Aries Insight's Ian Neale says government and regulators should look to restore public trust in pensions in 2019, ensuring previous priorities such as the pensions dashboard do not fall by the wayside.
Maintaining trust and confidence in pensions should be their top priority, whatever the outcome of the political and economic uncertainty.
There are also a number of other important issues to be addressed, however.
One clear priority for the Department for Work and Pensions is to secure parliamentary time in the summer for a new pensions bill
It is now quite crucial to the recovery of public trust and confidence in pensions that these hopes are realised
This will include key enabling legislation for collective defined contribution schemes, as well as delivering the promised stronger defined benefit funding code, DB scheme consolidation, and even more powers for the Pensions Regulator.
Before it can get to this though, the government has to ensure a smooth transition of pensions guidance functions from the Pensions Advisory Service and Pension Wise to the Single Financial Guidance Body.
Sections 18 and 19 of the Financial Guidance and Claims Act 2018 – requiring members to be referred to appropriate pensions guidance before transferring or taking benefits – are among the few that are still not in force. Enabling this protection goal without making it look like a ‘hoops-and-hurdles’ obstacle course for members should be a priority for the Department for Work and Pensions.
The SFGB will also be responsible for implementing DWP policy to deliver a non-commercial pensions dashboard.
Great hopes had been raised that people will be able to see all their accrued pension rights, including the state pension, in one place. It is now quite crucial to the recovery of public trust and confidence in pensions that these hopes are realised.
A big year for DC
On the regulatory front, a significant deadline looms at the beginning of April: TPR has to ensure a successful outcome to its mastertrust authorisation process.
Existing mastertrusts not intent on continuing in business need to find another scheme to transfer out members’ accrued rights and benefits before winding up.
It is not immediately clear whether there are schemes willing to receive large numbers of what might be tiny pension pots.
The regulator, the DWP and HM Revenue & Customs all have an interest in the success of the second step-up in auto-enrolment minimum contributions from April 6, to 8 per cent from 5 per cent.
While opt-out rates did not leap when workers started paying 3 per cent instead of 1 per cent last April, the new rate of 5 per cent could be a bigger challenge where wage growth is still lagging inflation.

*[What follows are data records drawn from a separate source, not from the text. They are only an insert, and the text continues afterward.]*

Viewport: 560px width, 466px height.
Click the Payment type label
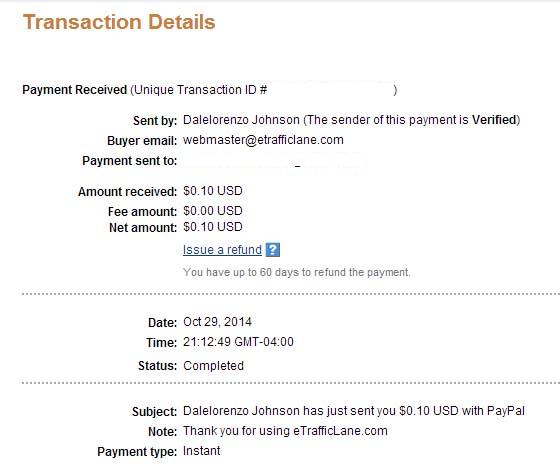tap(137, 452)
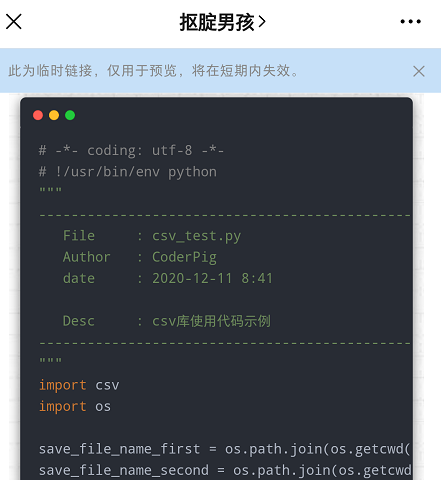Open the three-dot more options menu
441x480 pixels.
(x=411, y=22)
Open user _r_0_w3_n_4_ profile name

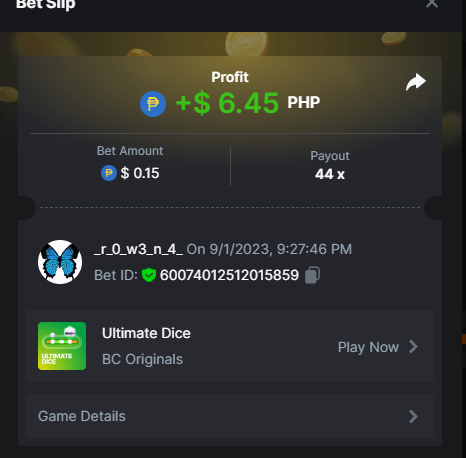tap(138, 249)
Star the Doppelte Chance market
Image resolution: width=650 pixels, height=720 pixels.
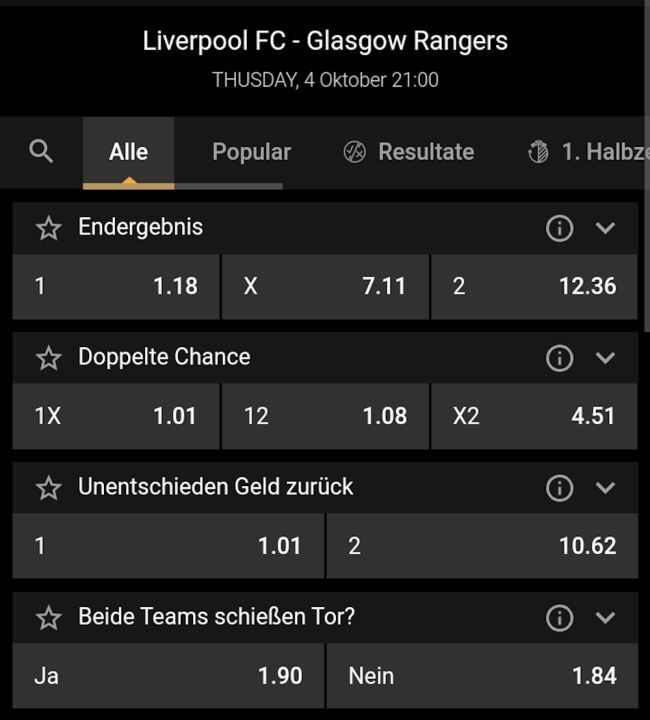48,358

Government sluggish on net pay
HMRC could play a crucial role if the government decides to fix the net pay anomaly, whereby a growing number of low-paid workers don’t receive any tax relief when auto-enrolled into a scheme operating net pay arrangements – as most mastertrusts do.
This unfair situation first emerged in the 2015-16 tax year when the earnings trigger – the level above which pension contributions start to be deducted – remained frozen at £10,000, while the personal allowance increased above that.
The number of workers thus penalised will increase again in April when the personal allowance rises from £11,850 to £12,500.
A technical solution to the problem has been demonstrated to the Treasury and HMRC a year ago, but so far the government has not changed its policy, risking reputational damage to auto-enrolment and pension saving.
Self-employed – too difficult?
Pension saving by self-employed workers is another area where a policy change could boost pensions and future societal stability. Currently outside the scope of auto-enrolment, the self-employed don’t benefit from the ‘what you’ve never had, you don’t miss’ principle.
The Taylor Report in July 2017 put forward ways of using the self-assessment process. That is on the back-burner for now as the DWP pursues other ideas.
A high priority for the department this year should be facilitating scheme compliance with the court judgment on guaranteed minimum pension equalisation. HMRC, too, may play a role here, with some staff presumably well-informed after years immersed in GMP reconciliation.
Finally, and to return to my opening point, both regulators – TPR and the Financial Conduct Authority – should, alongside their general remit to protect pension savers, and in conjunction with the SFGB, make it a priority to redevelop public trust and confidence in the UK pensions industry.